Links oder rechts vom Bergrücken?

Auch Niederschlagsprognosen auf Gemeindeebene haben noch Grenzen

  • Steffen Schmidt
  • Lesedauer: 2 Min.

Während die Menschen in den Katastrophengebieten im Westen Deutschlands noch mit den Hinterlassenschaften der Flut kämpfen, suchen andere bereits nach Schuldigen. Grund genug, die Fakten zu sortieren.

Tatsächlich gab es frühzeitig Warnungen des Deutschen Wetterdienstes (DWD) vor extremen Niederschlägen. So teilte der DWD am 12. Juli in einer Unwetter-Vorabinformation mit, es könnten zwischen Dienstagmorgen und Donnerstagmorgen punktuell insgesamt bis zu 200 Liter Regen pro Quadratmeter fallen. Und das nach den verheerenden Hochwassern von 2002 an Elbe und Donau aufgebaute Europäische Hochwasser-Frühwarnsystem (Efas) warnte ebenfalls vor Überflutungen im Einzugsbereich von Niederrhein und Mosel.

Laut DWD-Sprecher Uwe Kirsche gingen dann am Dienstag die Warnungen für einzelne Landkreise und sogar Gemeinden konkretisiert an die dort für den Katastrophenschutz Zuständigen - Einsatzstäbe, Feuerwehr, Technisches Hilfswerk etc. Kirsche sieht allerdings eine Schwierigkeit darin, dass die Efas-Warnungen sich auf große Flusssysteme konzentrieren und die dank verbesserter Vorhersagemodelle feiner gerasterten DWD-Warnungen wiederum die konkreten Geländeverhältnisse vor Ort nicht erfassen. Gerade extreme Starkregenereignisse seien räumlich eng begrenzt, da entscheide schon ein Bergrücken, welchen Ort die volle Wucht des Wassers treffe. Weder Efas noch der DWD könnten so weit hineinzoomen, dass sie Hochwasservorhersagen für einzelne Bäche oder kleine Flüsse machen könnten.

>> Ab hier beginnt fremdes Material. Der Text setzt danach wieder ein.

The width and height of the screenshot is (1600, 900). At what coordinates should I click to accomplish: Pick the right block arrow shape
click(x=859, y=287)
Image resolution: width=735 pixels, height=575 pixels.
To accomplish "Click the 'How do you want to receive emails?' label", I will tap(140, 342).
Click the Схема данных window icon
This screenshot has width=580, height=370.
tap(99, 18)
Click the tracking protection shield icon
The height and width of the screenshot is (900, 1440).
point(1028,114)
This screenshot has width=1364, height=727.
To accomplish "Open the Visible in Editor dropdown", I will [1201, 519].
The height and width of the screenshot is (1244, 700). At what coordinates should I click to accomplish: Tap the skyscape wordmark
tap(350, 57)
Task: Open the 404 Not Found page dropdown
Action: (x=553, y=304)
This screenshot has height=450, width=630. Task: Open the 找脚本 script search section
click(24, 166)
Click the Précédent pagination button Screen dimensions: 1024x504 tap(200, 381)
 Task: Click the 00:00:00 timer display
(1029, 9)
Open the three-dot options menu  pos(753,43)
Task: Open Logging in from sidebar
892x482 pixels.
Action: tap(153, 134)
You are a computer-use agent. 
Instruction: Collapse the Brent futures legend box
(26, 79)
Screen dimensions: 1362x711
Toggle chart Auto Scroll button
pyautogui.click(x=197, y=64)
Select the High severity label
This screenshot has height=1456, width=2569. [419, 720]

Deshalb müssten die Hochwasserzentralen der Länder die Informationen von DWD und Efas in eigene Modelle einspeisen. Dort wisse man genau, wo ein enges Tal, wo eine starke Bodenversiegelung ist und wo es Überlaufbecken gibt oder sonstige Schutzmaßnahmen. Wie weit das geschehen ist und die Ergebnisse an die Zuständigen in Kreisen und Gemeinden gingen, wird wohl noch zu klären sein.

Was die aktuellen Unwetter vergleichsweise gut prognostizierbar machte, hatte zugleich verheerende Folgen: Das Tiefdruckgebiet »Bernd« war relativ stabil über einem ungewöhnlich großen Gebiet.

Eine Untersuchung des Center for Disaster Management and Risk Reduction Technology (CEDIM) am Karlsruher Institut für Technologie (KIT) verweist darauf, dass selbst die bedeutenden Hochwasserereignisse von 1804 und 1910 an der Ahr bei den Wassermengen deutlich hinter der aktuellen Flut zurückblieben. Der DWD sprach am Donnerstag mit Blick auf die Katastrophe von einem »Jahrhundertereignis«. In einer klimatologischen Einordnung des DWD hieß es, an einer ungewöhnlich großen Zahl von Stationen im Westen seien bisherige Rekorde weit übertroffen worden. Innerhalb weniger Stunden oder Tage sei im Mittel über ganze Flusseinzugsgebiete das Anderthalb- bis Zweifache des mittleren Niederschlags im Juli, bezogen auf die Referenzperiode 1991 bis 2020, erreicht worden. Grund zur Entwarnung gebe es nicht, hieß es vom DWD.